`@dataclass_transform()` and `replace`

Viicos · October 24, 2024, 2:27pm

Currently, both mypy and pyright synthesize a __replace__ method for classes decorated by @dataclass_transform(). I believe this shouldn’t be the case, each library should be free to implement the method? Maybe the following could be done:

if the class (or one of its bases) define a __replace__ method and the dataclass semantics are relevant for this class (thanks to the decorator), then synthesize a __replace__ method following the same logic from stdlib dataclasses.

NeilGirdhar · October 25, 2024, 4:06pm

How would you set the type annotation for a user-defined method?

Viicos · October 25, 2024, 7:22pm

You can’t statically type it correctly as the signature depends on each subclass of your dataclass-like type.

In Pydantic, we defined it as def __replace__(self, **changes: Any) -> Self.

But this isn’t really relevant to the original issue, being that __replace__ is synthesized whenever @dataclass_transform() is applied, no matter if the dataclass-like type implements it.

mikeshardmind · October 25, 2024, 7:30pm

Reading the living specification:

Except where stated otherwise, classes impacted by dataclass_transform , either by inheriting from a class that is decorated with dataclass_transform or by being decorated with a function decorated with dataclass_transform , are assumed to behave like stdlib dataclass().

This includes, but is not limited to, the following semantics:

(and then gives some examples)

I don’t see an exclusion of behavior (ie. it isn’t otherwise stated that __replace__ is excluded) for __replace__ here, and I think the ability to replace is integral to using frozen dataclasses and to have predictable and ergonomic behavior when using them. Does pydantic have a reason not to support __replace__ ?

Jelle · October 25, 2024, 7:44pm

We could add a parameter to @dataclass_transform to control this behavior, e.g. @dataclass_transform(supports_replace=False), to accommodate users who don’t want to support this feature. Though as a user I’d find it nice if pydantic did support copy.replace.

Viicos · October 25, 2024, 7:48pm

Thanks, I missed this part of the spec. We do implement __replace__. The reason I raised this discussion is a bit unrelated; we had the following report: Subclassing Pydantic models with Python 3.13 and mypy · Issue #10699 · pydantic/pydantic · GitHub, giving an annoying and confusing error with mypy, hard to suppress because the method is synthesized and doesn’t appear anywhere in user code:

from typing import Literal

from pydantic import BaseModel

class MyBaseClass(BaseModel):
    request_type: str

class MyInheritedClass_A(MyBaseClass):
    request_type: Literal["Create"]

class MyInheritedClass_B(MyBaseClass):
    request_type: Literal["Delete"]

No error is raised by mypy regarding the request_type Literal annotations being incompatible with MyBaseClass, I assumed for pragmatic reasons. However, you do get a LSP error regarding the __replace__ method.
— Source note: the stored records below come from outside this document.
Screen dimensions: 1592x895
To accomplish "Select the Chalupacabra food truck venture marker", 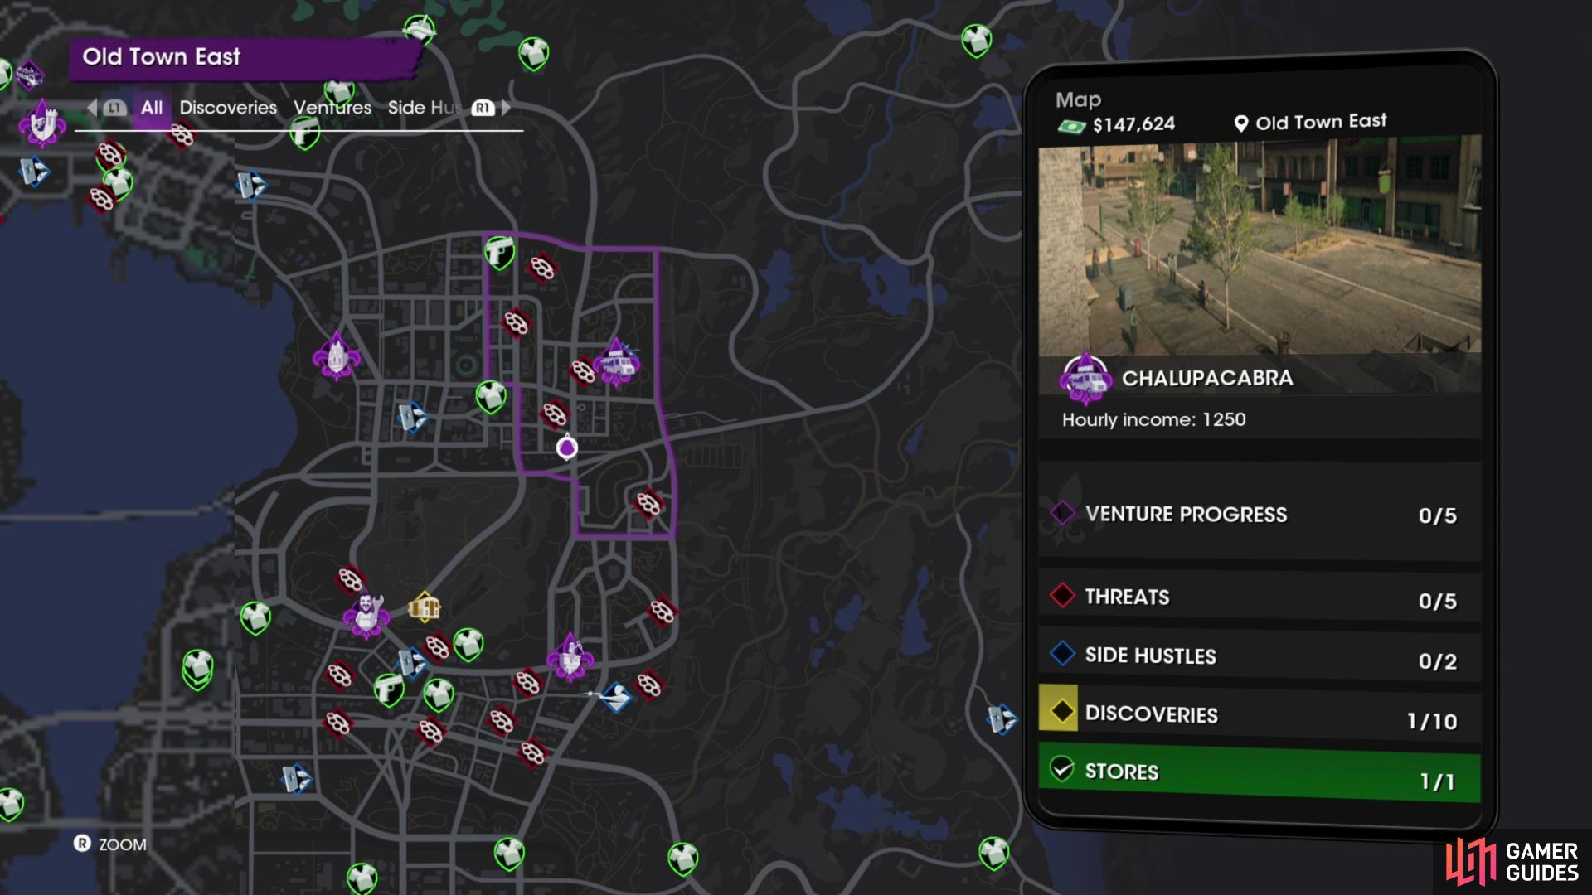I will (616, 362).
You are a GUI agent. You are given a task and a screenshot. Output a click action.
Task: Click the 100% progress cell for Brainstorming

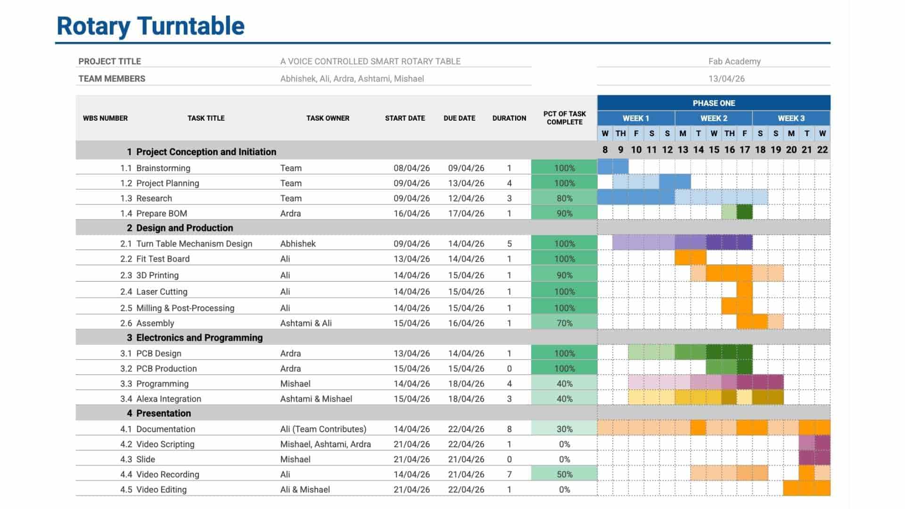tap(564, 168)
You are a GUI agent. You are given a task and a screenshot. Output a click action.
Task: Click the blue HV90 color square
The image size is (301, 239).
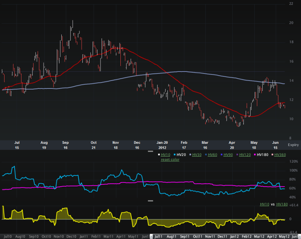click(x=222, y=155)
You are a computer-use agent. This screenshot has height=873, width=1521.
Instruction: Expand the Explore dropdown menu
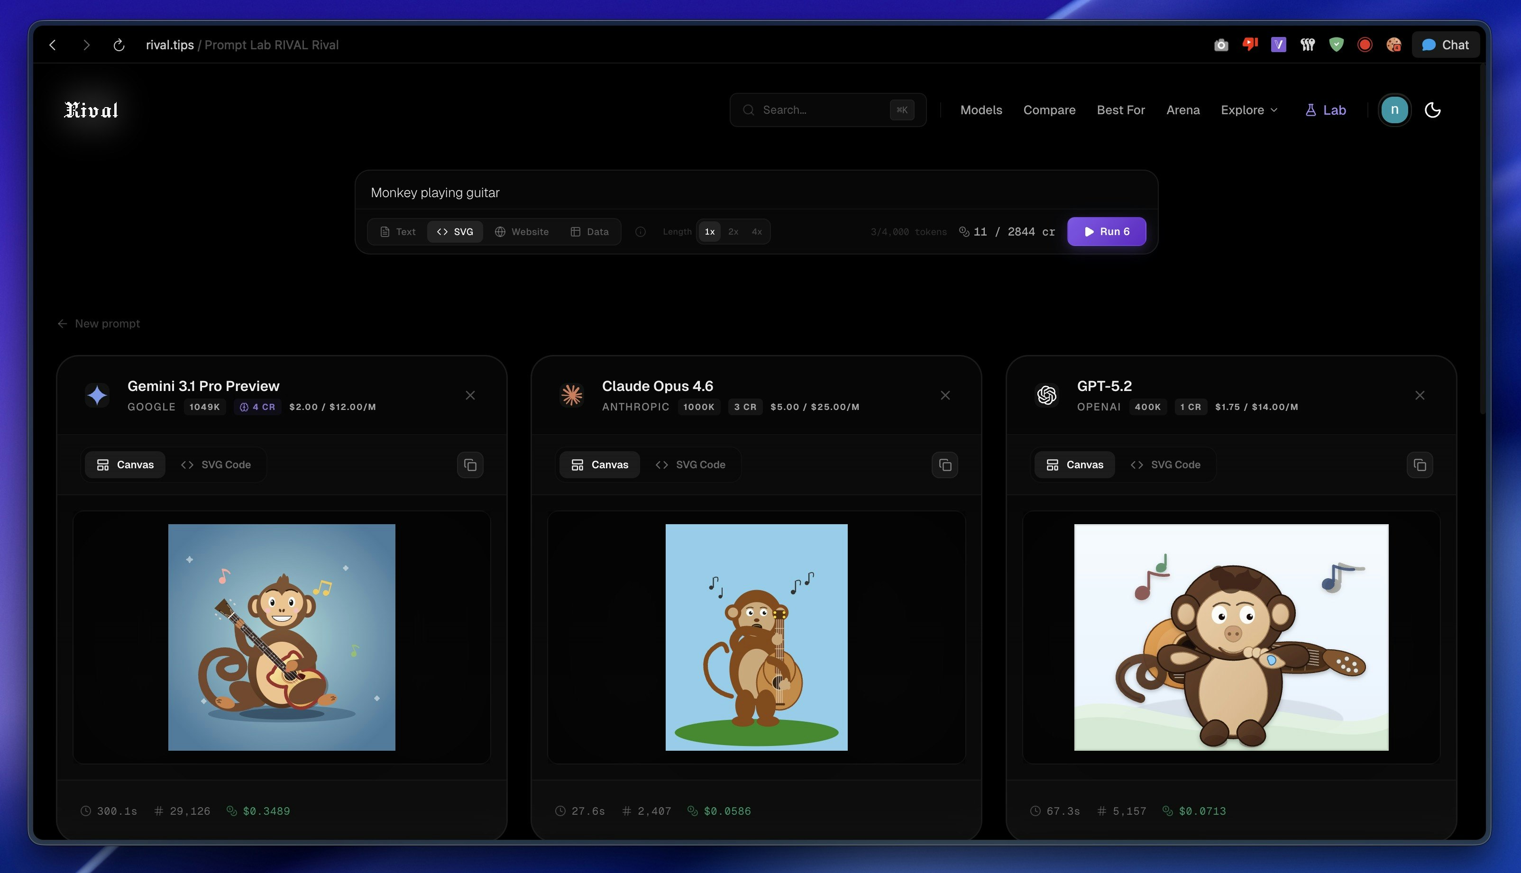tap(1249, 110)
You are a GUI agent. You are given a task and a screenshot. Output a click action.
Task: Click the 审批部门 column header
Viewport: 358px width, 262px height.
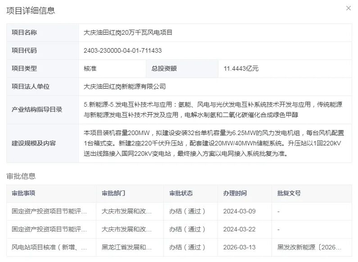[113, 193]
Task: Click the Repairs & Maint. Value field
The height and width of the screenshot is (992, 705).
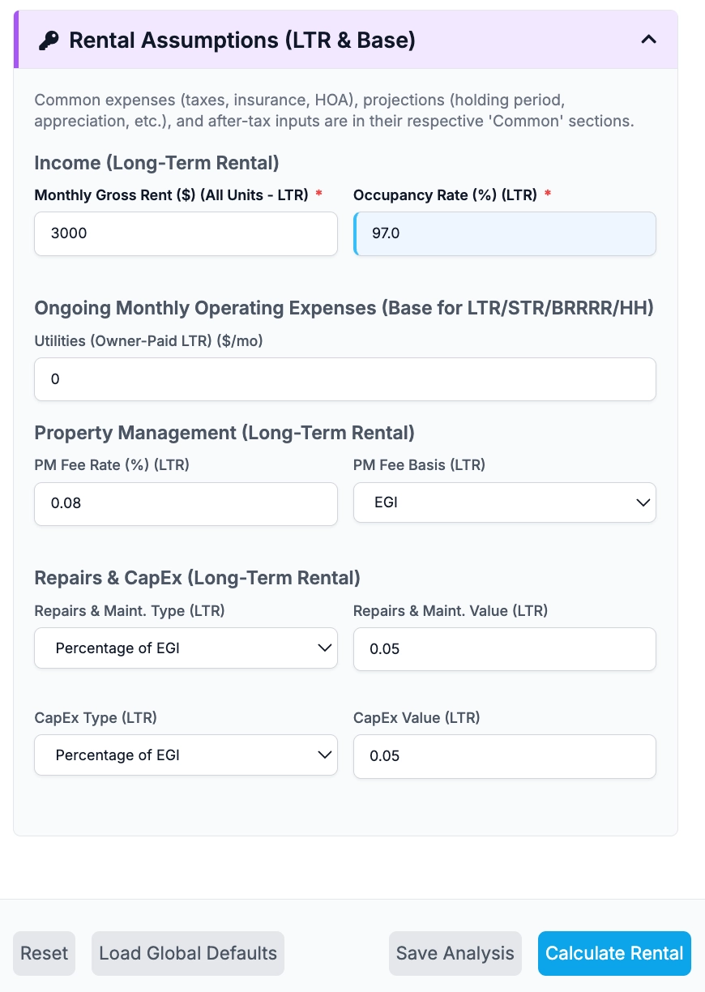Action: [x=504, y=648]
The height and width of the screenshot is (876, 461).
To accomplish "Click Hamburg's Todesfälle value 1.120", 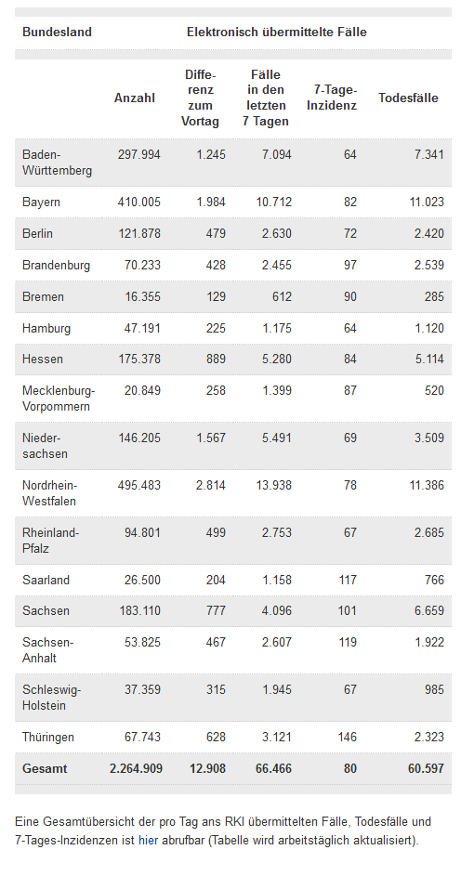I will (429, 328).
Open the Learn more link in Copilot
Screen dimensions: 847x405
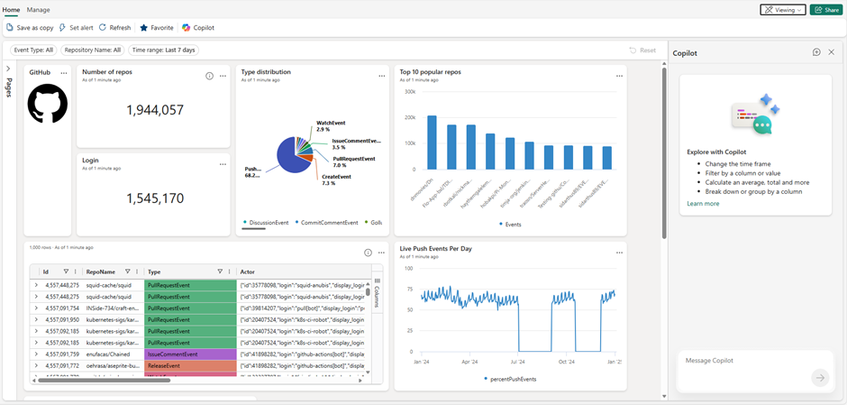703,204
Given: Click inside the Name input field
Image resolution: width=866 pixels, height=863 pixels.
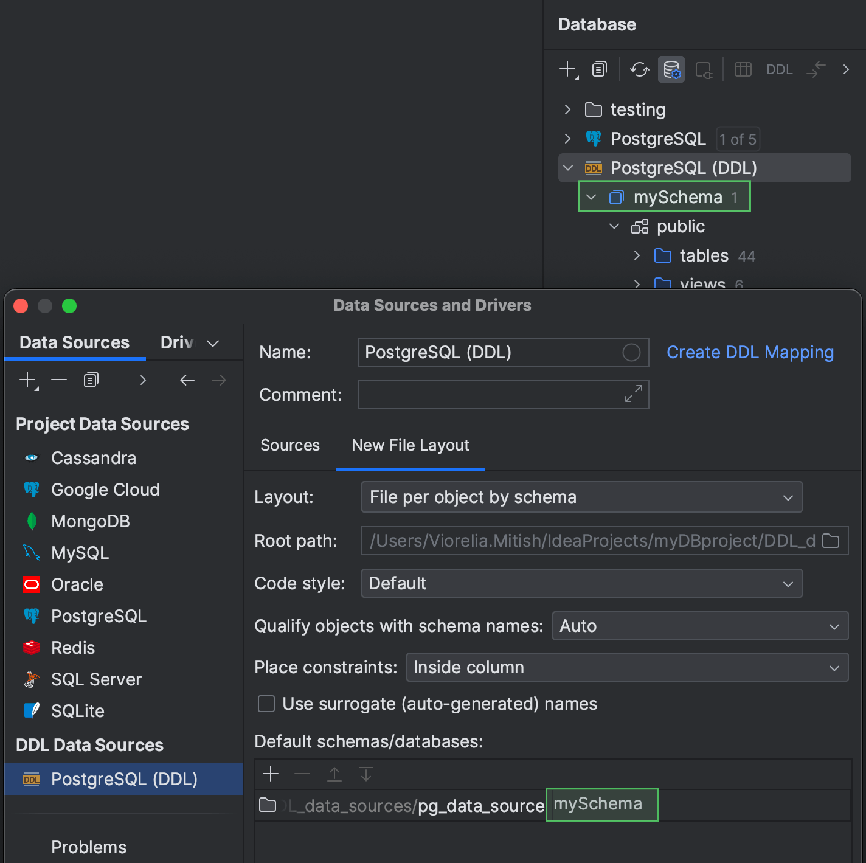Looking at the screenshot, I should tap(487, 352).
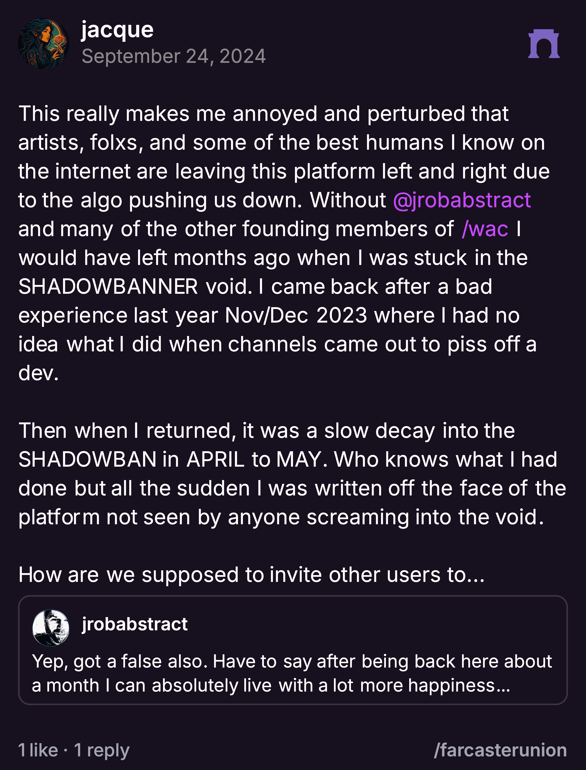This screenshot has height=770, width=586.
Task: Click the first paragraph of the cast
Action: [284, 243]
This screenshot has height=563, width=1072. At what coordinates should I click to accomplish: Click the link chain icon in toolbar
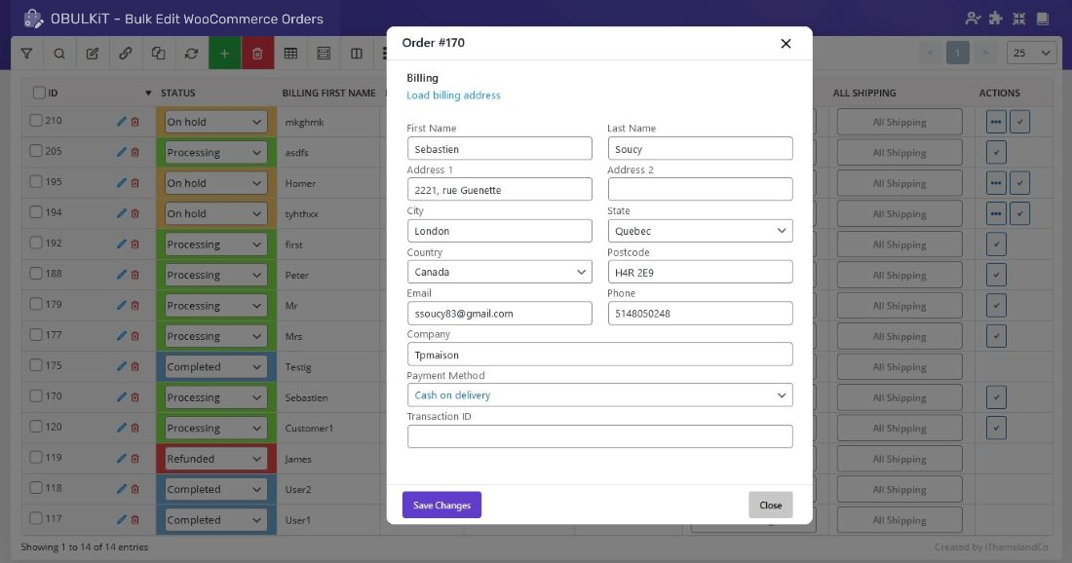click(126, 54)
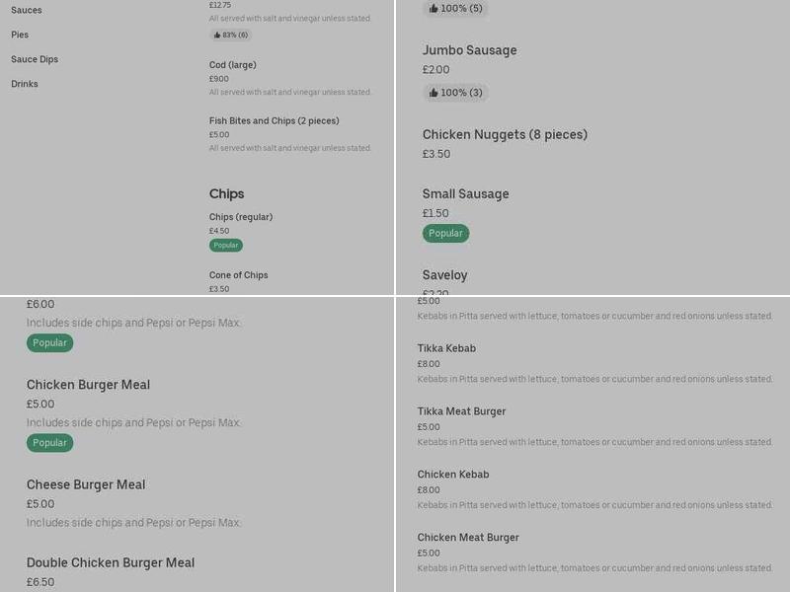790x592 pixels.
Task: Add Jumbo Sausage item
Action: 469,50
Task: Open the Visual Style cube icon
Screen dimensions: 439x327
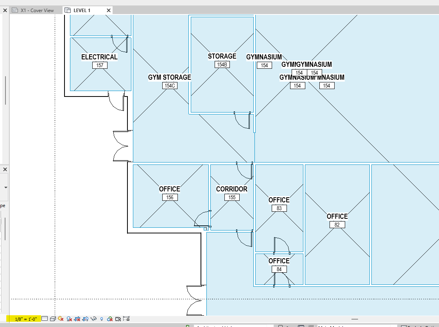Action: [x=53, y=319]
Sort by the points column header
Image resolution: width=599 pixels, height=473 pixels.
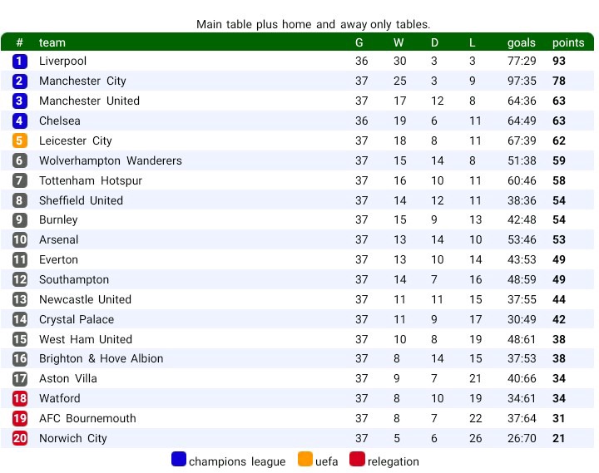click(568, 42)
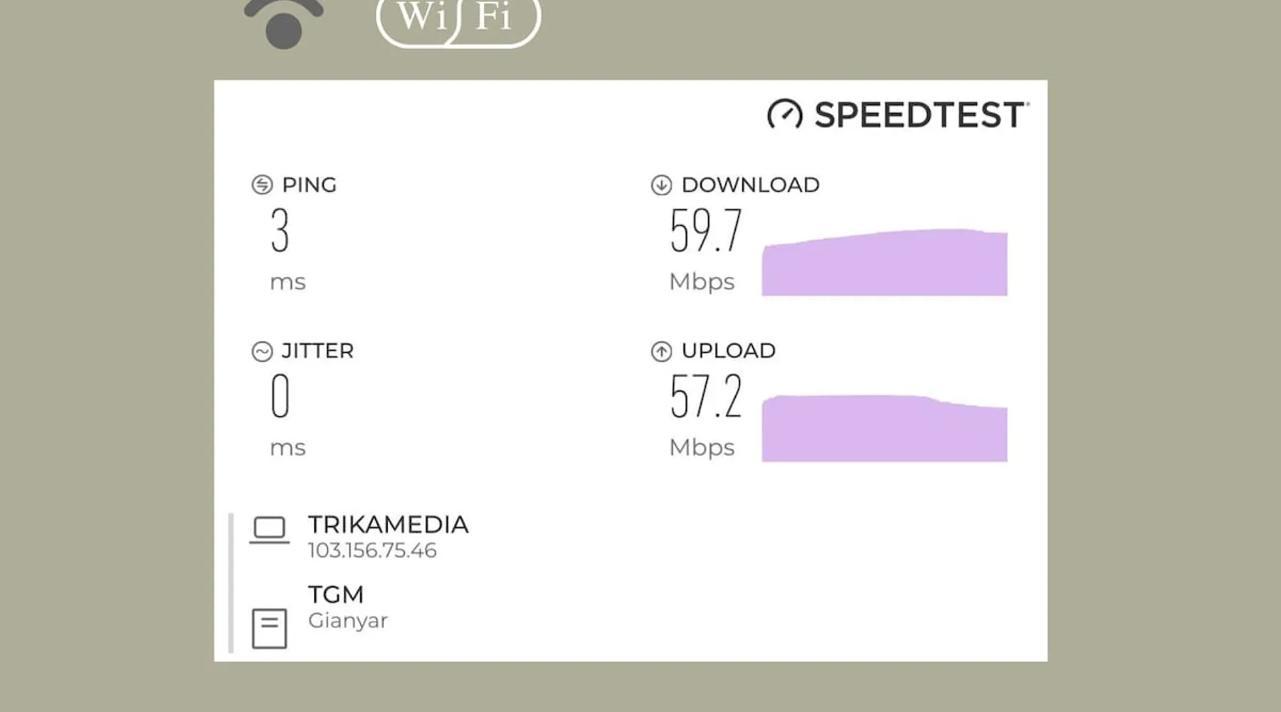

As the spec clearly specifies that it is assumed to behave like stdlib dataclasses, I’m ok keeping the current behavior. Maybe mypy could avoid raising a LSP error for such synthesized methods?

NeilGirdhar · October 25, 2024, 8:07pm

It sounds like mypy should instead raise an error for the incompatible derived class? Unless your base model is frozen?

Viicos · October 25, 2024, 8:21pm

Only if explicitly enabling the mutable-override error code, which isn’t common (it isn’t even enabled in strict mode).

mikeshardmind · October 25, 2024, 8:35pm

The error I’m seeing here is one I agree with and applies more broadly than that error code. As I understand it, the point of dataclass_transform is to not manually write all of these things, but that they are part of the interface, that includes synthesized methods that are incompatible as a result of things that are only incompatible in the presence of that method.

NeilGirdhar · October 25, 2024, 8:37pm

Okay, I understand how you see things. This is a MyPy convenience that, for example, Pyright doesn’t share.

We agree that the way you’ve defined the subclasses is an LSP violation (even if MyPy lets you suppress that error). The type checkers are right that replace doesn’t work because of this error.

I think if we’re talking about fixing things, we should aim to fix the actual problem. I don’t think the right answer is to try to silence the error on replace. Instead, we should push to make it so that you can define the class without the LSP violation. For example, by defining that field to be frozen (and therefore probably removed from __replace__).

For now, since there’s no way to do that, have you considered either:

annotating the derived class’s request_type as str also, or
changing the request_type to be a method returning str in the base class and Literal[...] in the derived class?

I realize that’s not perfect, but the LSP violation is also not perfect even if you can somewhat suppress it.

mikeshardmind · October 25, 2024, 8:42pm

Realistically, if we’re looking at “today solutions”, this probably shouldn’t be using inheritance at all.

from pydantic import BaseModel

class MyNotInheritedClass_A(BaseModel):
    request_type: Literal["Create"]

class MyNotInheritedClass_B(BaseModel):
    request_type: Literal["Delete"]

class Unknown(BaseModel):  # this one's optional
    request_Type: str

type Options = MyNotInheritedClass_A | MyNotInheritedClass_B | Unknown

obviously, any shared behavior can be kept, but this field isn’t actually shared and shouldn’t be on the base.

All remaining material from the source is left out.